A fortunate Age by Joanna Smith Rakoff, uses the framework/plot of The Group by Mary McCarthy, which I read several times in my late teens/early 20s and naively, at the time, felt stunned by the recognition factor. Now I realise how much of my experiences as a young uncertain female are universal, or universal at least to similiarly educated western women. (Anxiety, uncertainty, vulnerability, easily overawed by dominating people, easily burdened by other people's concerns, intellectually insecure, yearning for something unclear and unstated). What I liked about both books, is the setting in New York, with close documentation of the circle of several 20 somethings (young adult, building a sustainable life, etc). In A Fortunate Age, the author also captures the recent Clinton era, the graduates of a liberal campus, their heritage as affluent offspring of the Reagan era (I imagine them as the cronies of Alex P Keaton). The character portraits are well done; the New York times review favours Dave Kohane, a commitment phobe pianist; I think I liked the character of Sadie best, a privileged scion of the Upper East Side, who should be unlikeable, but represents the best aspects of old fashioned culture-manners and the confidence to pursue education but resist an academic path.

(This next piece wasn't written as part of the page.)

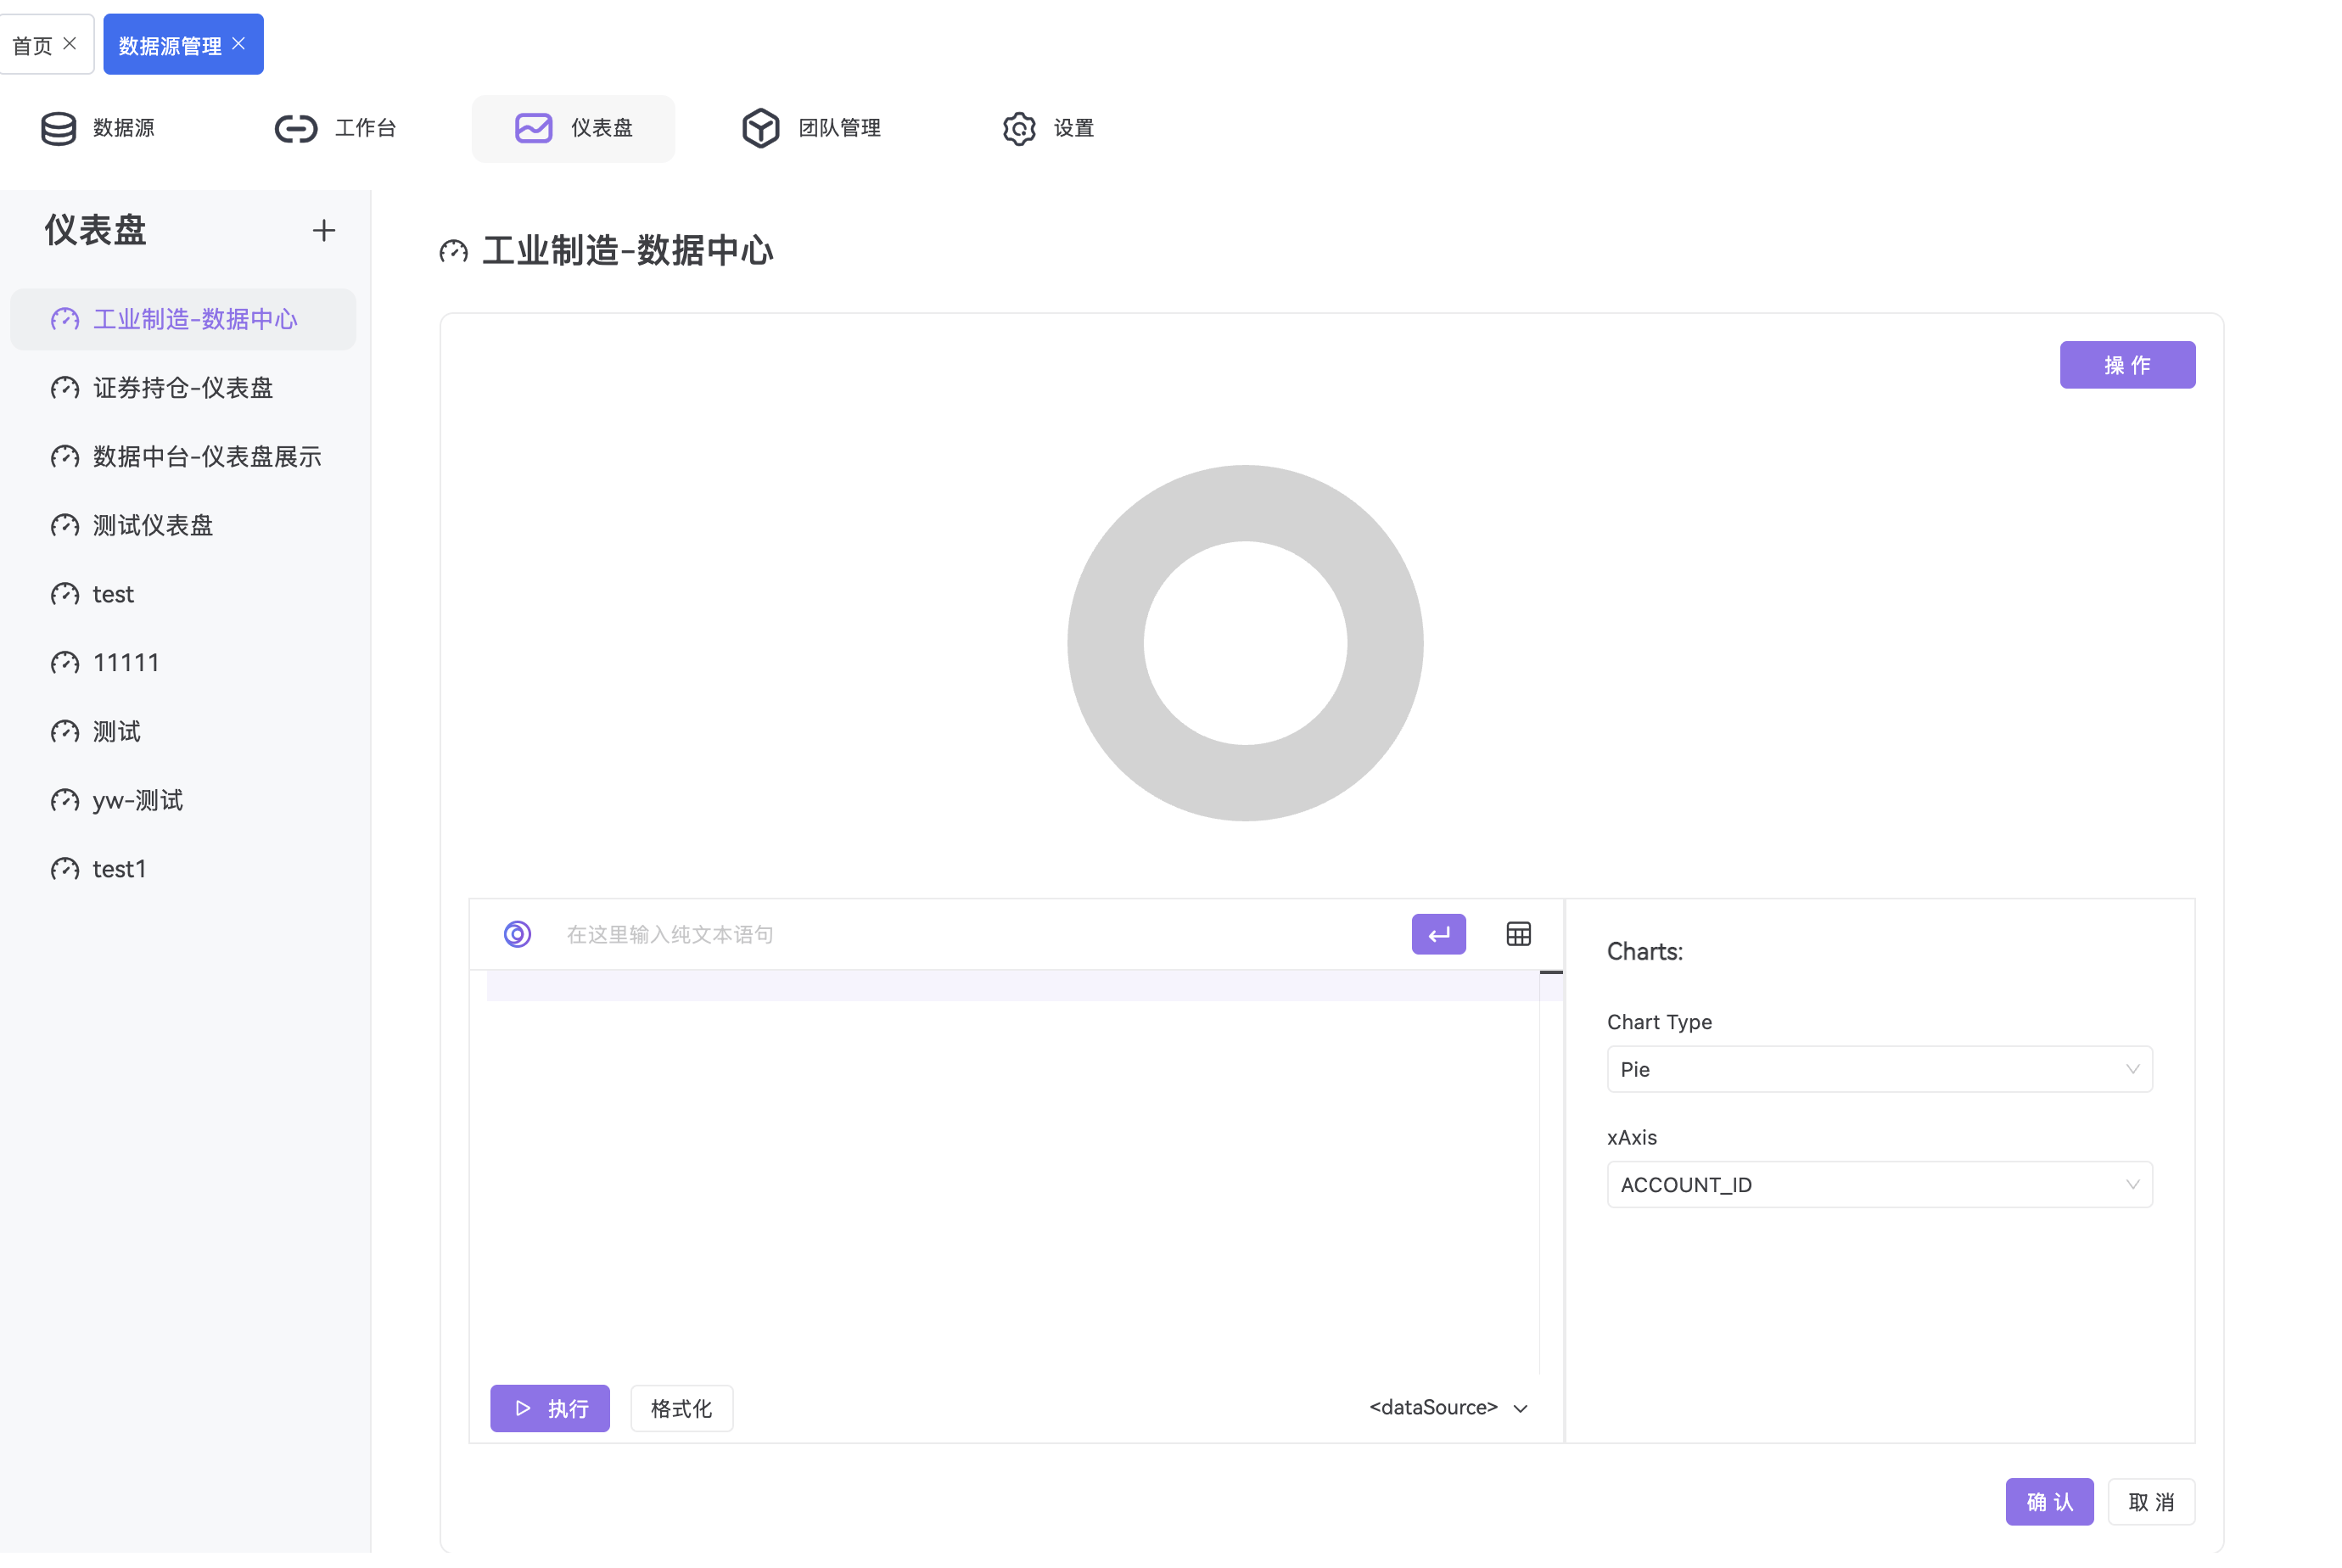The image size is (2342, 1568).
Task: Click the table grid icon in editor
Action: (1518, 934)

Dabbling on the New York times website, led me to the Christmas weekend magazine, which has an article with Will Self, when he stays in a hotel in his own town, to see what it is like to be a tourist on home turf. I do prefer his journalism to fiction. And there is an interview with Viggo Mortensen who apparently is in a movie called A Dangerous Method, where he plays Freud to Michael Fassbender's Jung. I loved Michael Fassbender in HUNGER and would like to see the next movie by that film-maker, but since The Kid arrived, me and the cinema don't get together too much. (But when we do, it's been the independent flicks at the Mercury: Autoluminescent, the Bill Cunningham biopic, Pure Shit and all that).

Am wanting to read the new Kirsten Tranter novel, the new Jeffrey Eugenedies novel, Five Bells by Gail Jones, loved MELBOURNE by Sophie CUnningham (the way she structured it across a year in the life of a Melburnite, worked for me, the documentary style of a inner city person immersed in the world of books, writing, terraces, cycling, musicians and picnics in the park).

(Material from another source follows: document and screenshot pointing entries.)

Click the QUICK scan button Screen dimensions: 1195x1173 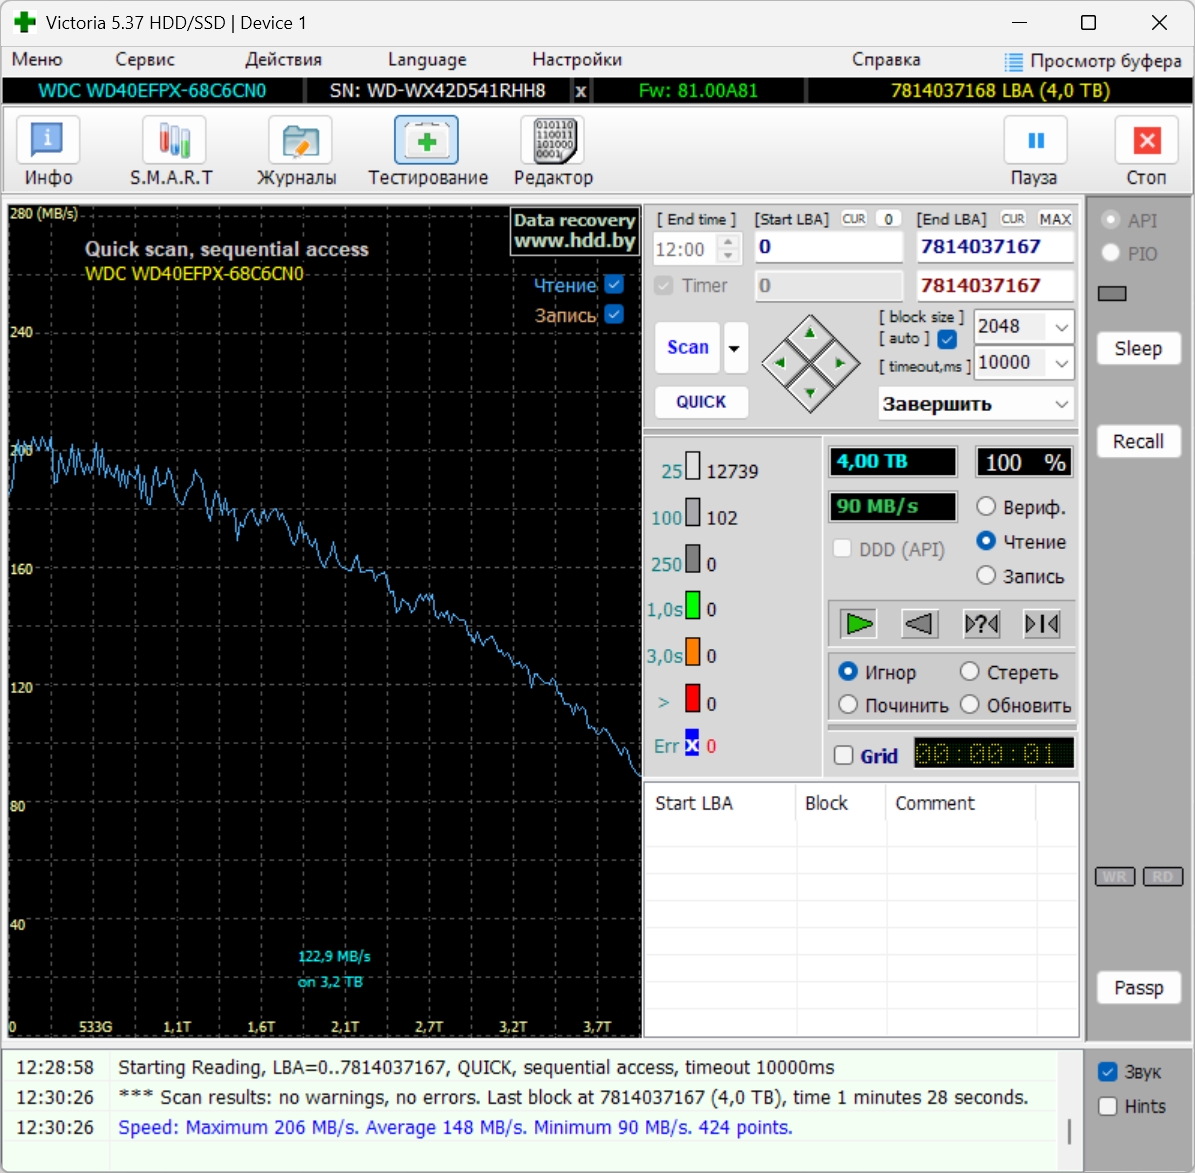pyautogui.click(x=701, y=402)
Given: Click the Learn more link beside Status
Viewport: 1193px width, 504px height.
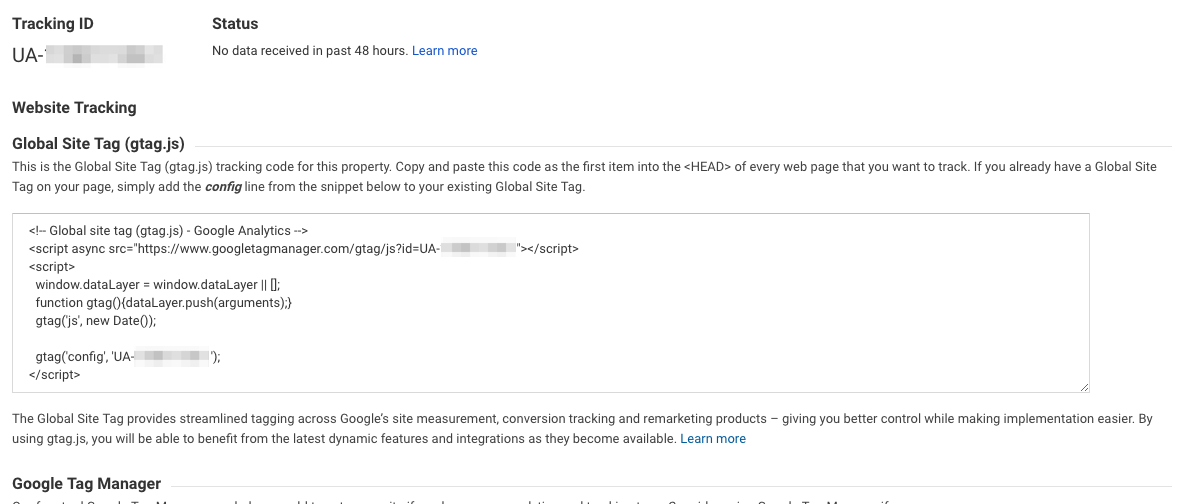Looking at the screenshot, I should coord(444,51).
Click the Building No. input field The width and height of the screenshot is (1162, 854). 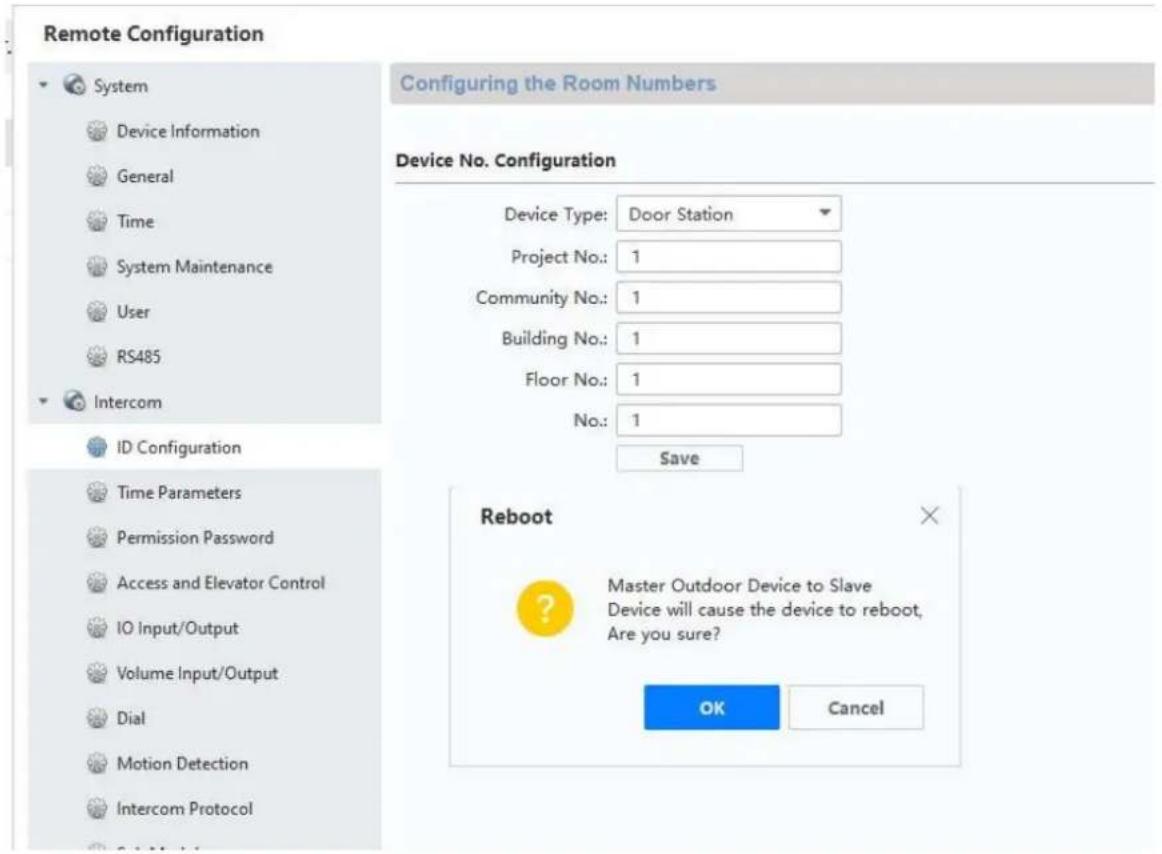pyautogui.click(x=729, y=339)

Have also enjoyed trawling for essays by Helen Garner. She confesses to her well being dry, having no new fiction in her, since she wrote "The Spare Room". Was it in Meanjin in which she defends The Spare Room as a piece of fiction, despite it being based on reality; the options it provides to write it the way she wants, fictionalised, rather than the factual nature of non-fiction. She also refers to being visited at home by the real life "Javo" from Monkey Grip (he runs Eklektic, a store of curios in Salamanca Square in Hobart) and how he asked her why she didn't just use real names for all the people in Monkey Grip; calling her bluff on the 30 years she'd spent defending it as a novel. What Helen Garner argues is that even a roman a clef, a novel based on her diary, requires writing and novelising, the ability to draw it into a narrative, an engaging story, and that is the art of book writing. I agree.

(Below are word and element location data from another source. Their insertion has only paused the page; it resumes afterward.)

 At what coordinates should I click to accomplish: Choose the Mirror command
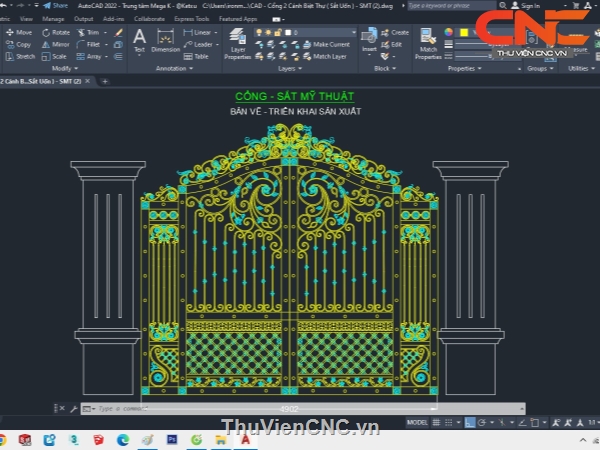pos(55,44)
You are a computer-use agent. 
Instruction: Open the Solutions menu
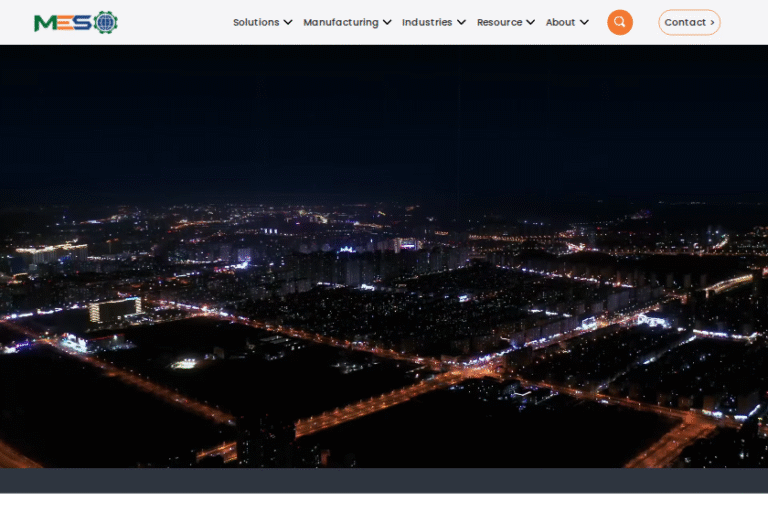click(256, 22)
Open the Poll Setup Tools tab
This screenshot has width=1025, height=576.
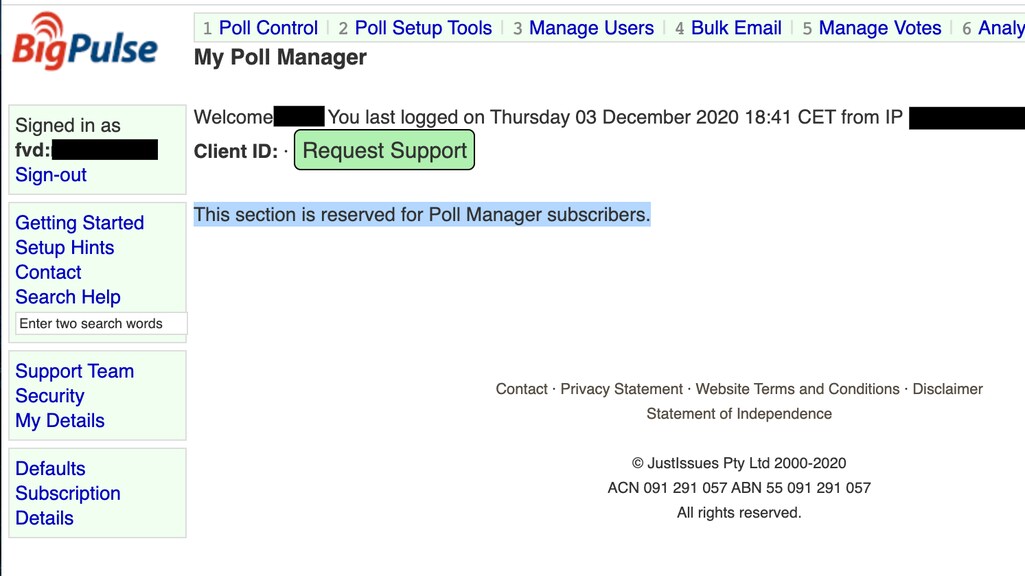pos(423,28)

Linda Grant wrote "We had it so good" about baby boomers in Islington, I also liked her earlier novel set in 40s Palestine. A few years ago I loved Submarine by Joe Dunthorne (and very much want to see the film, enhanced by it starring another 2 favourite actors, Noah Taylor & Sally Hawkins). Wild Abandon (spoiler alert) which I'm giving to my sister for Christmas, has an excellent character in it, an 11 year old boy who is home schooled, intelligent, innocent and lovable.